Securitization, a tool for attracting private capital for development in emerging markets, took a major step forward in West Africa in July 2025, when NSIA Banque Benin and an SPV created by the West African Development Bank (BOAD, its acronym in French) and known as Keur Samba issued a local-currency, securitized bond worth 52 billion West African francs, or about $90 million. The issuance benefits SMEs in Benin, Senegal, and Togo – with 25 percent reserved for women-led SMEs and micro-enterprises and 10 percent for climate projects. Completed with J-CAP’s technical advice, it was the first such securitization in Benin and one of the largest yet in WAEMU.

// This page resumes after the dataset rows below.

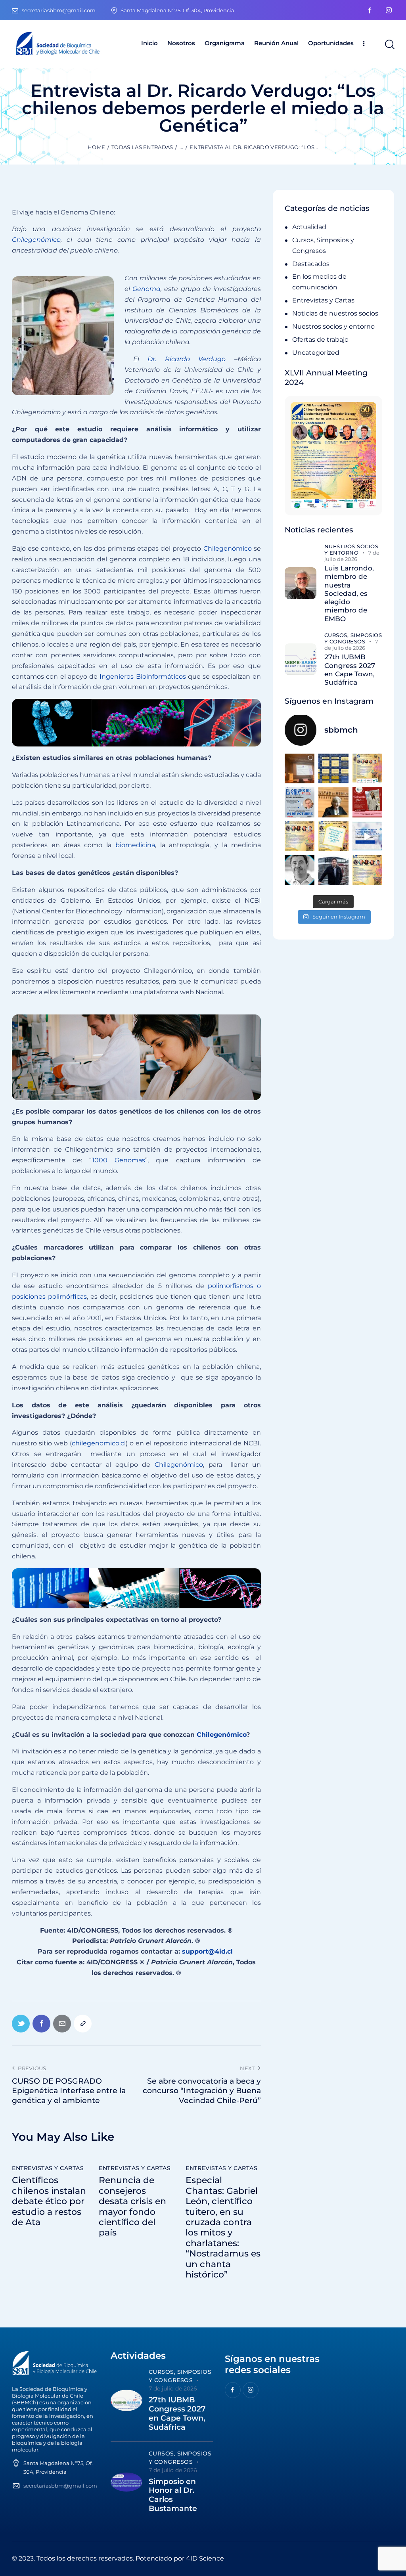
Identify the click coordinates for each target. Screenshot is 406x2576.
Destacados (310, 264)
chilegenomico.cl (99, 1443)
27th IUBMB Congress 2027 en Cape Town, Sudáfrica (349, 669)
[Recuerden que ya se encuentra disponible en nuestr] (367, 836)
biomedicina (135, 845)
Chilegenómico (227, 548)
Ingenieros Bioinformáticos (143, 676)
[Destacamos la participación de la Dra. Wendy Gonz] (299, 768)
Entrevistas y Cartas (48, 2168)
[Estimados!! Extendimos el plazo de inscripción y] (333, 836)
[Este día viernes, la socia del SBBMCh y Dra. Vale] (367, 802)
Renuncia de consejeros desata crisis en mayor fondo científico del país (132, 2206)
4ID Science (205, 2558)
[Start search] (389, 44)
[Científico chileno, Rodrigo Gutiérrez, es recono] (333, 870)
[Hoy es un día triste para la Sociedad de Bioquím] (299, 870)
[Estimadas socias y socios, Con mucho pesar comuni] (333, 802)
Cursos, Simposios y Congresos (353, 638)
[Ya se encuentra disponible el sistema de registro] (367, 870)
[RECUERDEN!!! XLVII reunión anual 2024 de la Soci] (299, 836)
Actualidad (309, 227)
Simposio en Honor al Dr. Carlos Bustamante (173, 2495)
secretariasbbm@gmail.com (60, 2485)
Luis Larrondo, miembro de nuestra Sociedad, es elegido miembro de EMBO (349, 593)
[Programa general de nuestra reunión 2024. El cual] (333, 768)
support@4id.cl (208, 1951)
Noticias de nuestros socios (335, 313)
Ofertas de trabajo (320, 339)
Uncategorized (315, 352)
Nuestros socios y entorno (333, 326)
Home (96, 147)
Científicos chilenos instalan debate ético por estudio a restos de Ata (49, 2201)
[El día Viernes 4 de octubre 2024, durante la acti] (299, 802)
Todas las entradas (142, 147)
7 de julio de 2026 (351, 555)
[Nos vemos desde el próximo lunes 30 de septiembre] (367, 768)
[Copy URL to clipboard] (83, 2023)
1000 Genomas (118, 1160)
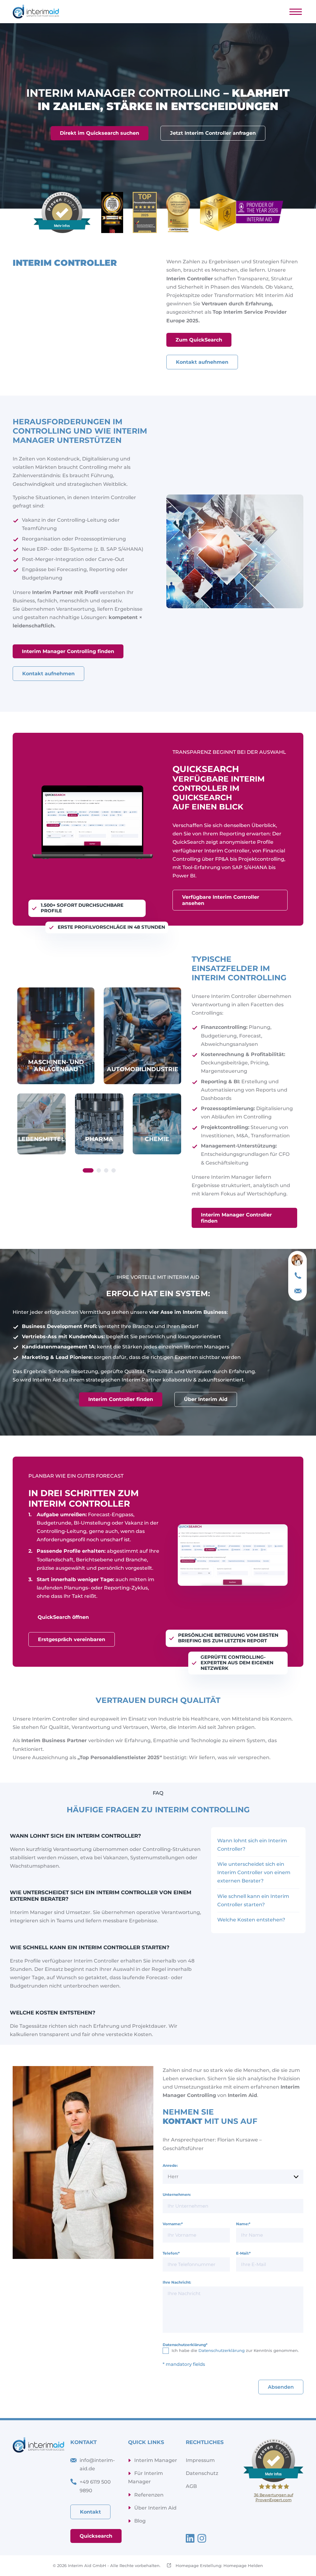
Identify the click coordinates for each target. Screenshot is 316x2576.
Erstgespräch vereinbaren (71, 1639)
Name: (243, 2224)
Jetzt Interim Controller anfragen (213, 133)
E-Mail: (243, 2253)
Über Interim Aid (205, 1399)
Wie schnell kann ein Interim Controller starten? (253, 1900)
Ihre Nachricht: (177, 2282)
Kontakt (90, 2512)
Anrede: (170, 2165)
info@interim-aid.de (97, 2464)
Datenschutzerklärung (185, 2344)
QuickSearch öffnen (63, 1617)
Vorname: (173, 2224)
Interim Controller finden (120, 1399)
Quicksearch (96, 2536)
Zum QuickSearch (199, 340)
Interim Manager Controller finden (236, 1218)
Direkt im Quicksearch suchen (99, 133)
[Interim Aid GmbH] (36, 12)
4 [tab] (113, 1170)
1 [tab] (88, 1170)
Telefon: (171, 2253)
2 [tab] (99, 1170)
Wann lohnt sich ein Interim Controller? (252, 1845)
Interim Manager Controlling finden (68, 651)
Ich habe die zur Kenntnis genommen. (234, 2350)
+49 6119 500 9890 (95, 2486)
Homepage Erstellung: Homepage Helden (218, 2565)
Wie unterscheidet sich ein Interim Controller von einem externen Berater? (253, 1872)
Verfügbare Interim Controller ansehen (220, 900)
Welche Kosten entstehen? (251, 1920)
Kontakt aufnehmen (202, 362)
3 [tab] (106, 1170)
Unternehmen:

Anchor investments from IFC, BOAD, and British International Investment, the UK’s development finance institution, accounted for a combined 87 percent of the Benin bond’s main tranche of 34 billion francs, or about $60 million. Those investments signaled confidence in the subregion’s capital markets and emboldened local investors to join.  Overall bond issuances in WAEMU rose 87 percent in the first half of 2025 to 6.9 trillion francs, about $12.5 billion, over the same period in 2024. 

IFC, which invested $25 million in the Benin bond and set conditions for the use-of-proceeds loans to SMEs, estimates the increase in lending from the transaction will create up to 17,900 jobs over five years, with up to 3,900 created by SMEs and 14,000 indirect and induced jobs. 

Banks want to expand into the dynamic, customer-focused SME sector yet remain wary of the risk exposure that comes with it. 

“Companies were saying, we want to finance these projects, but we need a more strategic way of financing them. This is where securitization comes in. It offers a happy medium between buying shares and investing in a bond,” said Adji M’Baye, Managing Director of BOAD’s securitization unit, BOAD Titrisation.

Compared to ordinary bonds or bank loans, securitized bonds can be based on a much wider variety of assets and investors, said Dior Mboup, IFC Associate Financial Officer for Client Solutions and Structuring. 

“Securitization creates a product that almost everybody can invest in,” said Mboup, who is based in Dakar. “You might have a finance company with a financial statement that is not great, but they have a healthy pool of assets. So you can separate them from the balance sheet and […] use them to raise money at a cheaper cost because of the securitization.”  

Along with new opportunities, the drive into securitization has opened new challenges. Issuing institutions have had to learn about areas of the economy with unfamiliar risk profiles and business practices.

“To do securitization, you need to find the right assets,” said Oualid Ammar, IFC Principal Financial Officer at Client Solutions and Structuring in Dakar. “The SMEs must have the right yield, risk profile, and diversification. They need to generate enough cash to pay the bond.”  Still, securitized bond issuances are reaching the point in West Africa where they gain enough momentum to become “scalable,” growing in volume and number, and in the variety of development goals they address, said M’Baye. “It’s not about having one transaction and moving on,” she said, “but about setting targets – households you want to finance, SMEs to fund – and then making […] strategies to reach them.” 

J-CAP’s work in WAEMU is currently supported by the government of Germany. Globally, J-CAP is supported also by the governments of Switzerland, Japan, Australia, Luxembourg, and Norway.